Wednesday, February 1, 2017

How to model the noise in Kalman Filter?



Background:


I am a newbie in DSP. I am implementing a simple Kalman Filter that estimates the heading direction of a robot. The robot is equipped with a compass and a gyroscope.


My Understanding:


I am thinking about representing my state as a 2D vector $(x, \dot{x})$, where $x$ is the current heading direction and $\dot{x}$ is the rotation rate reported by the gyroscope.


Questions:



  1. If my understanding is correct, there will be no control term, $u$ in my filter. Is it true? What if I take the state as a 1D vector $(x)$? Then does my $\dot{x}$becomes the control term $u$? Will these two methods yield different results?

  2. As we know, the main noise source comes from the compass when the compass is in a distorted magnetic field. Here, I suppose the Gaussian noise is less significant. But the magnetic distortion is totally unpredictable. How do we model it in the Kalman Filter?

  3. In Kalman Filter, is the assumption that "all the noises are white" necessary? Say, if my noise distribution is actually a Laplacian distribution, can I still use a Kalman Filter? Or I have to switch to another filter, like Extended Kalman Filter?




Answer





  1. You are most likely not having a control vector $u$. Maybe you can somehow model it into the filter, but it is not required in your case and uncommon. Furthermore $\overset{.}{x}$ is not your gyro input but it is the Kalman filtered rotation rate calculated after using all your measurements.
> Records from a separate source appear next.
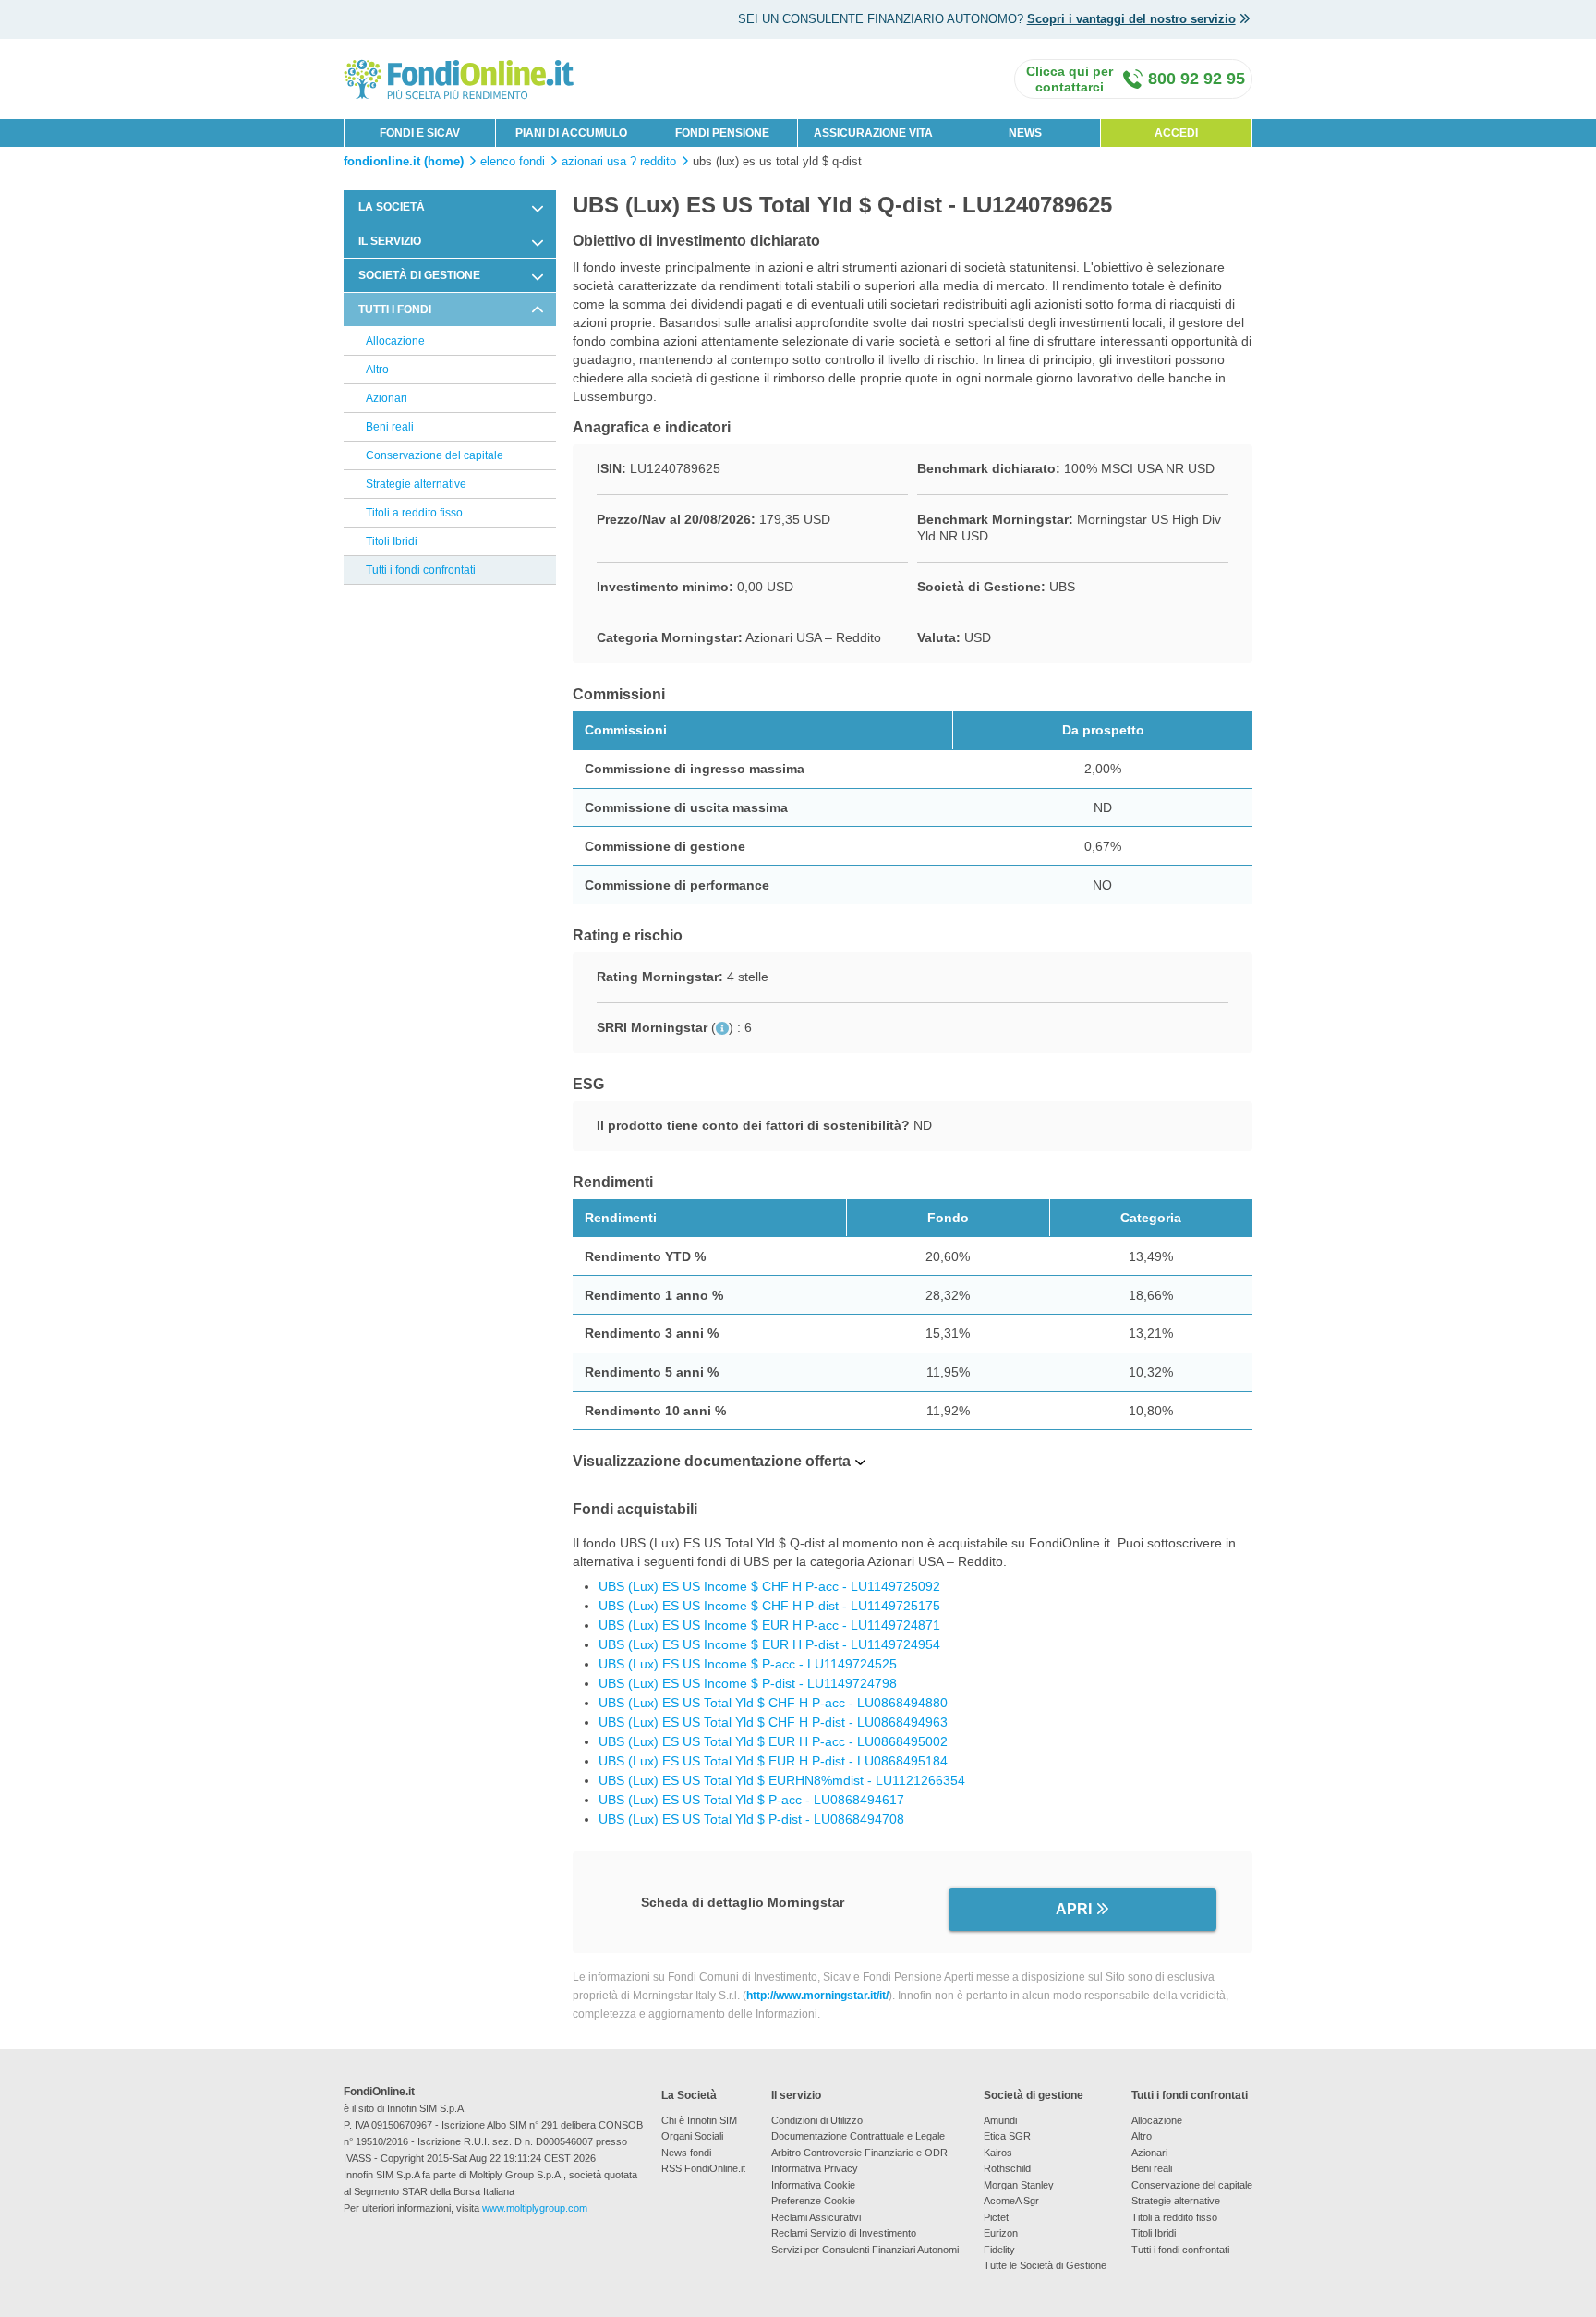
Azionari (386, 398)
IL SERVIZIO (389, 241)
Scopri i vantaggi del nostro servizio (1131, 19)
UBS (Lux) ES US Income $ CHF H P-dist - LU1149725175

  2. Usually, the main effects on a magnetometer are hard iron and soft iron effects. There is a lot of articles out there that describe the cause and how to mitigate those. I would probably do this in a preprocessing step and leave it out of the Kalman filter entirely. Furthermore, if you have some means to detect if you are in a strongly distorted field (e.g. because the absolute strength is going up), you can increase the measurement noise you report to the Kalman filter for those measurements. This will indicate to the filter to not trust the values coming from the magnetometer anymore. So if you know the total strength of the earth's magnetic field and you suddenly measure a much stronger field, you could use this technique. This is also commonly done with accelerometers to put less trust on values measured when the vehicle is actually accelerating and hence, the measurement is not pointing "down". See here for an example




  3. Your noise has to be white and it has to be Gaussian or near Gaussian. You can only have correlation between the different measurements of one time step but not between multiple time steps. If you search around in the academic world, there are many papers presenting adapted Kalman filters for other noise types that work more or less well (see here for example, haven't tested this, though). EKF and UKF approaches don't help here, either. You use those, when you have a nonlinear system model. As already said, if your noise is very non-white and non-gaussian that you get big estimation errors, then a particle filter is an option.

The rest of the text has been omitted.